### YOUR INSTRUCTIONS
Will you quote only the lines starting at the one that contains "This screenshot has height=800, width=1280." and ending with the last line of the listing below, inclusive?
----
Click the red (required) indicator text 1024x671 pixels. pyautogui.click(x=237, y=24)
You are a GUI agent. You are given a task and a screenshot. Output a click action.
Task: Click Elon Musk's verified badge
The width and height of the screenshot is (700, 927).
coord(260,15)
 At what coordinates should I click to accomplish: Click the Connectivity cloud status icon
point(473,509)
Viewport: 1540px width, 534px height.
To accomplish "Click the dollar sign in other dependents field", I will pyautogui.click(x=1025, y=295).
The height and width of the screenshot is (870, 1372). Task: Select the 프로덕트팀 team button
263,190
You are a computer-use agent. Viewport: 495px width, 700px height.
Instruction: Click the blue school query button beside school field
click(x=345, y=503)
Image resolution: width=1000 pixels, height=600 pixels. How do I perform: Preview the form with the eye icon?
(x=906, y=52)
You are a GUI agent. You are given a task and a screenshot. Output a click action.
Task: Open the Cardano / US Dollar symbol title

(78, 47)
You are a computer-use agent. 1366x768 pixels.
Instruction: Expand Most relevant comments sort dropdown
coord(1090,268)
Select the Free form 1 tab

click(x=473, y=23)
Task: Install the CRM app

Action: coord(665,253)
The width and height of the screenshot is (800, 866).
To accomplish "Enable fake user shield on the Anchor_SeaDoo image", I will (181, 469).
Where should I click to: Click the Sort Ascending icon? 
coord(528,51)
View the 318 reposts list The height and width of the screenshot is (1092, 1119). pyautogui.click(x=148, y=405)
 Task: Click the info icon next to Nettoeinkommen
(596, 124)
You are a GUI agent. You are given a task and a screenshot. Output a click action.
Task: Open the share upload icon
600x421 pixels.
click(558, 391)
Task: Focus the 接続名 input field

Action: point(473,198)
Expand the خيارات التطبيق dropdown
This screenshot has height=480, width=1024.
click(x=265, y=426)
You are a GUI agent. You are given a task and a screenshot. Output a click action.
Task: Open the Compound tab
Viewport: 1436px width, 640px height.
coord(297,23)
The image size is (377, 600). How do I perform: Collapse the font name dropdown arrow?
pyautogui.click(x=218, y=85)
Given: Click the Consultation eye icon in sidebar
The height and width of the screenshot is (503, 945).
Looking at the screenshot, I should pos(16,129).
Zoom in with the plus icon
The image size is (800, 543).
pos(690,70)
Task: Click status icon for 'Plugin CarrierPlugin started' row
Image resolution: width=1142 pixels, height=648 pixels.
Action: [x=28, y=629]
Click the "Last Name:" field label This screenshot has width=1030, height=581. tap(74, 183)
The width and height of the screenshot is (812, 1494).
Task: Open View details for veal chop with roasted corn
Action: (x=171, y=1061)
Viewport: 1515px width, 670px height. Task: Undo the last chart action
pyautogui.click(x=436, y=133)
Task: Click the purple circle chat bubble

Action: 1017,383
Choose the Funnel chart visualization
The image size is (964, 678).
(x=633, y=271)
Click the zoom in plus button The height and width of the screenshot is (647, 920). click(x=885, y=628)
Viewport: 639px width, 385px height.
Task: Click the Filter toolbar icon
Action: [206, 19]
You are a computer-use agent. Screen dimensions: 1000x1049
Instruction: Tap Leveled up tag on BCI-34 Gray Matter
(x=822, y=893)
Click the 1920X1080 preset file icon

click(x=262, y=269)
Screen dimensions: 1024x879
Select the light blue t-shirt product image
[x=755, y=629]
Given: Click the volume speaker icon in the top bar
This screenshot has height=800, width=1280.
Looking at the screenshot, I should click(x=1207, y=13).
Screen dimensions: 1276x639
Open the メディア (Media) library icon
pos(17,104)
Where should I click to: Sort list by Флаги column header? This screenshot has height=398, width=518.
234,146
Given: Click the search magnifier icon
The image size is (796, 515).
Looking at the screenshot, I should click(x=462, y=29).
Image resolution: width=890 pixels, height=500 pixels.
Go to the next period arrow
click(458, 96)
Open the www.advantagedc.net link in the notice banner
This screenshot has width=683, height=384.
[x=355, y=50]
----
### YOUR SOLUTION
This screenshot has height=800, width=1280.
Looking at the screenshot, I should click(x=1207, y=13).
Screen dimensions: 1276x639
Open the メディア (Media) library icon
pos(17,104)
Where should I click to: Sort list by Флаги column header? This screenshot has height=398, width=518.
234,146
Given: Click the search magnifier icon
The image size is (796, 515).
Looking at the screenshot, I should click(x=462, y=29).
Image resolution: width=890 pixels, height=500 pixels.
Go to the next period arrow
click(458, 96)
Open the www.advantagedc.net link in the notice banner
This screenshot has width=683, height=384.
[x=355, y=50]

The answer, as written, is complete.